Para esta filosofía bantú según Tempels (y desarrollada posteriormente por filósofos africanos), el ser es fuerza, y todo lo que existe se entiende como manifestación específica de fuerza vital. Hay una jerarquía ontológica: Dios supremo (Modificador y fuente última de toda fuerza), ancestros (espíritus de los antepasados, especialmente los fundadores de linajes), humanos vivos (con jerarquía según edad, sabiduría, posición), animales y plantas, minerales. Cada categoría tiene fuerza vital propia, en cantidades y cualidades específicas.

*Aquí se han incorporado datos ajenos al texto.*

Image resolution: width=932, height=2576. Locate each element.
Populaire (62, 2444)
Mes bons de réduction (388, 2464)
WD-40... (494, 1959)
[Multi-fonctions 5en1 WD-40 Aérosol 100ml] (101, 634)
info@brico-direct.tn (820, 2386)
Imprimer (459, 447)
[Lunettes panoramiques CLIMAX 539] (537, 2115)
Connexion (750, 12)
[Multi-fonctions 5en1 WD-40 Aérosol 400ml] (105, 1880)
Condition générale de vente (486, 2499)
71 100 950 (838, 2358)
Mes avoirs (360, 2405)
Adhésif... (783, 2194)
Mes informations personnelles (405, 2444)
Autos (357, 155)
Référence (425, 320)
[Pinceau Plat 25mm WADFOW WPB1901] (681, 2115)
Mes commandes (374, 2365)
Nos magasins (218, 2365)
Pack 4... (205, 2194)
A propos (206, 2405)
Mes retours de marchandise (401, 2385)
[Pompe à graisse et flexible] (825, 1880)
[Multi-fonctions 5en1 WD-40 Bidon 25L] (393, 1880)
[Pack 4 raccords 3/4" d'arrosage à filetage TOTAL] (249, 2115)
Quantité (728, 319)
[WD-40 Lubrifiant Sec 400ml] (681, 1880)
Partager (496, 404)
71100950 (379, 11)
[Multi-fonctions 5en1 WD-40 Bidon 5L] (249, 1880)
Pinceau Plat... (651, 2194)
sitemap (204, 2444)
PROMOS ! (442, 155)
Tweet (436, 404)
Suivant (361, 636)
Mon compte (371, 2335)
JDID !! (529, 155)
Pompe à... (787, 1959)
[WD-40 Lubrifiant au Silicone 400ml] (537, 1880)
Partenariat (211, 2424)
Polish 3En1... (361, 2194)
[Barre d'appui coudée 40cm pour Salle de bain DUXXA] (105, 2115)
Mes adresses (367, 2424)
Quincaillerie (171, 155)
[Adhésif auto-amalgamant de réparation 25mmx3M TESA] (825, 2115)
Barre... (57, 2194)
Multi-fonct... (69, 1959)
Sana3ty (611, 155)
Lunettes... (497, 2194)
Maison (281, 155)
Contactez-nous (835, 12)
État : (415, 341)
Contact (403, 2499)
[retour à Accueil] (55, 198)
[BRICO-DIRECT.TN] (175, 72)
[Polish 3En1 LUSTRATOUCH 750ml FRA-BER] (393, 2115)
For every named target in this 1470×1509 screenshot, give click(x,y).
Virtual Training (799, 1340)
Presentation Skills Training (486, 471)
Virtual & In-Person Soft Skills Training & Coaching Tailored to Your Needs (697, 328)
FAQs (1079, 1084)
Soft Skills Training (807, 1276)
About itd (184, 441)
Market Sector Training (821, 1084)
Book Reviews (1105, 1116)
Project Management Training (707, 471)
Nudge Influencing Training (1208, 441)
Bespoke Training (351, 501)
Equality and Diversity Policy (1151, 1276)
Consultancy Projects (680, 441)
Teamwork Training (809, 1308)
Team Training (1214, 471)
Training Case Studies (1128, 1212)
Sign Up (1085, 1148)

Las relaciones entre seres se entienden como flujos de fuerza vital: la herencia transmite fuerza del antepasado al descendiente; la maternidad-paternidad transmite fuerza al hijo; los rituales acumulan o modifican fuerza; la magia y la brujería son manipulaciones de fuerza (por eso son temibles); las enfermedades son disminución o desorden de fuerza; la muerte no es desaparición sino transformación de la fuerza individual en fuerza ancestral.
Esta concepción tiene implicaciones éticas: el bien es lo que aumenta la fuerza vital; el mal lo que la disminuye o desordena. Por eso la veneración de los ancestros, las ofrendas, los rituales de paso, la atención a la ética social, son centrales: todos modulan la circulación de fuerza vital en el grupo. La armonía entre vivos y ancestros es esencial para el bienestar colectivo.
La obra de Tempels desencadenó un debate intenso. Por un lado, fue criticada por Paulin Hountondji, Marcien Towa y otros filósofos africanos contemporáneos como ejemplo de «etnofilosofía»: una construcción colectiva atribuida a un pueblo entero, que reduce la filosofía africana a un sistema único e inmutable, en lugar de reconocer las contribuciones individuales de pensadores africanos específicos. Por otro lado, ha sido continuada y refinada por Alexis Kagame (La filosofía bantú-rwandesa del ser, 1956), Mulago, Vincent Mulago, John Mbiti.
Para la teoría de la consciencia, la filosofía bantú de la fuerza vital propone una ontología vitalista en la que la consciencia (entendida como manifestación intensa de fuerza vital) no está separada del resto del ser sino que es una modulación específica de una vitalidad que recorre todo el cosmos. Hay afinidades con tradiciones vitalistas occidentales (Bergson, Driesch), con el panpsiquismo, con conceptos similares en otras culturas (qi chino, prana hindú, ki japonés, mana polinesio). Estudiosos contemporáneos como Kwame Gyekye, Innocent Asouzu (con su «filosofía complementaria»), Leonhard Praeg han desarrollado la filosofía africana en diálogo con corrientes globales. Como propuesta sobre la consciencia como modulación de una fuerza vital cósmica que es relacional, jerárquica, dinámica y éticamente cargada, la tradición bantú es uno de los grandes aportes africanos al pensamiento filosófico universal.
Puntos fuertes
- Articulación filosófica de ontologías vitalistas africanas.
- Convergencia con filosofía del proceso y panpsiquismo.
- Diálogo con biosemiótica y enactivismo.
- Base de filosofía africana contemporánea.
Principales críticas
- Lectura inicial de Tempels con sesgos misionales.
- Generalización sobre culturas bantúes diversas.
- Operacionalización científica de 'fuerza vital' difícil.